Tuttavia, il cambiamento climatico è una seria minaccia. «Non strettamente a causa delle temperature più calde. Sono gli eventi catastrofici – grandine, gelate primaverili, piogge o siccità prolungata– ad essere diventati molto più frequenti e rappresentare la minaccia più grande» scrive Asimov. «Il nostro lavoro ora, è mantenere la mineralità, la freschezza e l’acidità. In passato era più facile, mentre ora dobbiamo impegnarci di più», dice Julien Brocard, a capo dell’omonima azienda.

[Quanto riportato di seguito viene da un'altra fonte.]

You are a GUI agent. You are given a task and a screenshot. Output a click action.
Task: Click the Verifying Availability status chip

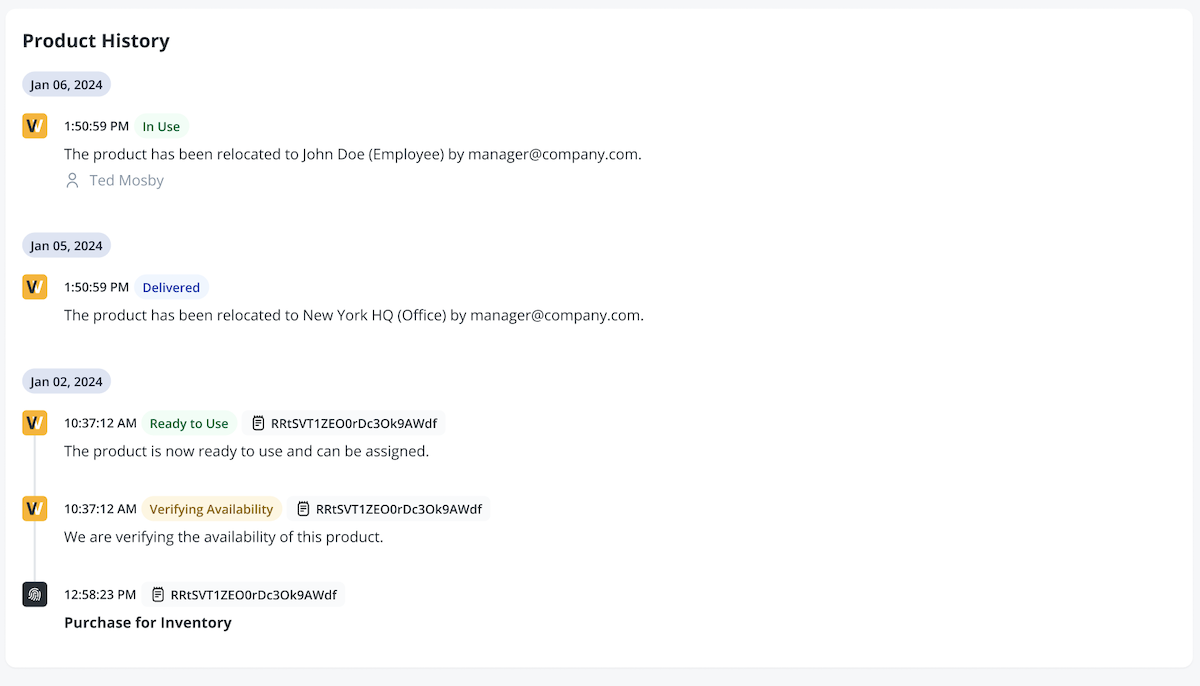point(212,509)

Nel 2024, molti viticoltori di Chablis hanno dovuto abbandonare l’agricoltura biologica perché le vigne sono state sopraffatte dalla peronospora e per salvare parte del raccolto, sono stati costretti a ricorrere ai trattamenti chimici. «Non ho avuto altra scelta dal punto di vista economico – spiega Edouard Vocoret – Alle banche non interessa se coltivi in modo biologico. Vorrei restare biologico, ma ho bollette da pagare».
Oltretutto con il cambiamento climatico le piante si risvegliano con tre o quattro settimane di anticipo rispetto a prima, e questo le rende più vulnerabili alle gelate primaverili. «L’intero ciclo della vite sta cambiando» dice Athénaïs de Béru. «Dobbiamo cambiare portainnesti? Far crescere le viti più alte?», si chiede Edouard Vocoret. «Ci sono molte cose che non sappiamo ancora. Ho tante domande».
La chiesa di Saint Claire de Pre?hy immersa nei vigneti di Chablis. In apertura, panorama sulle vigne di Borgogna (foto di Aurelien Ibanez)
In questo periodo di incertezza, l’adattamento è il tema più ricorrente nei discorsi tra i viticoltori. «Dobbiamo lavorare con la natura», afferma Athénaïs de Béru. A cui fa eco Didier Picq di Domaine Picq. «Le viti hanno la capacità di adattarsi».
Per Didier Séguier, direttore del Domaine William Fèvre, il futuro di Chablis è ancora solido, anche se qualche dubbio rimane. «Per ora riusciamo a mantenere la nostra identità – commenta – In futuro, forse non sarà così». Ma un velo di speranza rimane. Secondo Séguier, la forza della regione per opporsi al cambiamento climatico sta nel suo terroir. «Il suolo Kimmeridgiano è più forte dell’annata. La nostra posizione e il nostro suolo saranno la nostra salvezza. Anche di fronte ai cambiamenti climatici».